_Task to complete:_ Would you write out the records below exactly as given?
Start of Provided information
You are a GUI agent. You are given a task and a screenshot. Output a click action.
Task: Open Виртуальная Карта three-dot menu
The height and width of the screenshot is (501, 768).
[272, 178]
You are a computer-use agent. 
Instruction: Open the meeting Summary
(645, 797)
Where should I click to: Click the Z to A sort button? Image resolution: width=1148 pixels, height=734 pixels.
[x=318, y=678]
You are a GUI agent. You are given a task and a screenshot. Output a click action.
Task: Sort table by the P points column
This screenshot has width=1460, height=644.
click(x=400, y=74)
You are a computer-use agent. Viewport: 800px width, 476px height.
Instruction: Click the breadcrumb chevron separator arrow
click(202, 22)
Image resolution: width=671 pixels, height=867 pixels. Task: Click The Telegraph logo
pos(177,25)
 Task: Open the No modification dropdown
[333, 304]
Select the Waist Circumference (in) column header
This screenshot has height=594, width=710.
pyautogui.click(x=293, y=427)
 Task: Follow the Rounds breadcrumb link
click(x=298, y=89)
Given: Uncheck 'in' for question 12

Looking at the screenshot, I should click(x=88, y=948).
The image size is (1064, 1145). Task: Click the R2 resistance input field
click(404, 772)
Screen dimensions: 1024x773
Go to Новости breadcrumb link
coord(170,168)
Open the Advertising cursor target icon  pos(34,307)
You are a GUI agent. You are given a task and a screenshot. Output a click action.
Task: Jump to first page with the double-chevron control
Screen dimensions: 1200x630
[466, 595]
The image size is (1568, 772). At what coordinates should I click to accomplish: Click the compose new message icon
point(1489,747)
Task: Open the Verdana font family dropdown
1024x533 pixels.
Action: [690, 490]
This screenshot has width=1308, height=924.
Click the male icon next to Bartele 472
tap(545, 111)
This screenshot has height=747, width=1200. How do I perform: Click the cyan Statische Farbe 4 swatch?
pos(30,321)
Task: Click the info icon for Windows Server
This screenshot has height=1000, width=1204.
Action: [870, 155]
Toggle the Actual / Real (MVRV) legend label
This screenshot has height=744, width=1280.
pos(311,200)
End of Provided information
_Answer to the exercise:_
You are a GUI agent. You are given a task and a screenshot. Output a click action.
Task: Open Виртуальная Карта three-dot menu
The height and width of the screenshot is (501, 768).
[272, 178]
You are a computer-use agent. 
Instruction: Open the meeting Summary
(645, 797)
Where should I click to: Click the Z to A sort button? Image resolution: width=1148 pixels, height=734 pixels.
[x=318, y=678]
You are a GUI agent. You are given a task and a screenshot. Output a click action.
Task: Sort table by the P points column
This screenshot has width=1460, height=644.
click(x=400, y=74)
You are a computer-use agent. Viewport: 800px width, 476px height.
Instruction: Click the breadcrumb chevron separator arrow
click(202, 22)
Image resolution: width=671 pixels, height=867 pixels. Task: Click The Telegraph logo
pos(177,25)
 Task: Open the No modification dropdown
[333, 304]
Select the Waist Circumference (in) column header
This screenshot has height=594, width=710.
pyautogui.click(x=293, y=427)
 Task: Follow the Rounds breadcrumb link
click(x=298, y=89)
Given: Uncheck 'in' for question 12

Looking at the screenshot, I should click(x=88, y=948).
The image size is (1064, 1145). Task: Click the R2 resistance input field
click(404, 772)
Screen dimensions: 1024x773
Go to Новости breadcrumb link
coord(170,168)
Open the Advertising cursor target icon  pos(34,307)
You are a GUI agent. You are given a task and a screenshot. Output a click action.
Task: Jump to first page with the double-chevron control
Screen dimensions: 1200x630
[466, 595]
The image size is (1568, 772). At what coordinates should I click to accomplish: Click the compose new message icon
point(1489,747)
Task: Open the Verdana font family dropdown
1024x533 pixels.
Action: [690, 490]
This screenshot has width=1308, height=924.
Click the male icon next to Bartele 472
tap(545, 111)
This screenshot has height=747, width=1200. How do I perform: Click the cyan Statische Farbe 4 swatch?
pos(30,321)
Task: Click the info icon for Windows Server
This screenshot has height=1000, width=1204.
Action: [870, 155]
Toggle the Actual / Real (MVRV) legend label
This screenshot has height=744, width=1280.
pos(311,200)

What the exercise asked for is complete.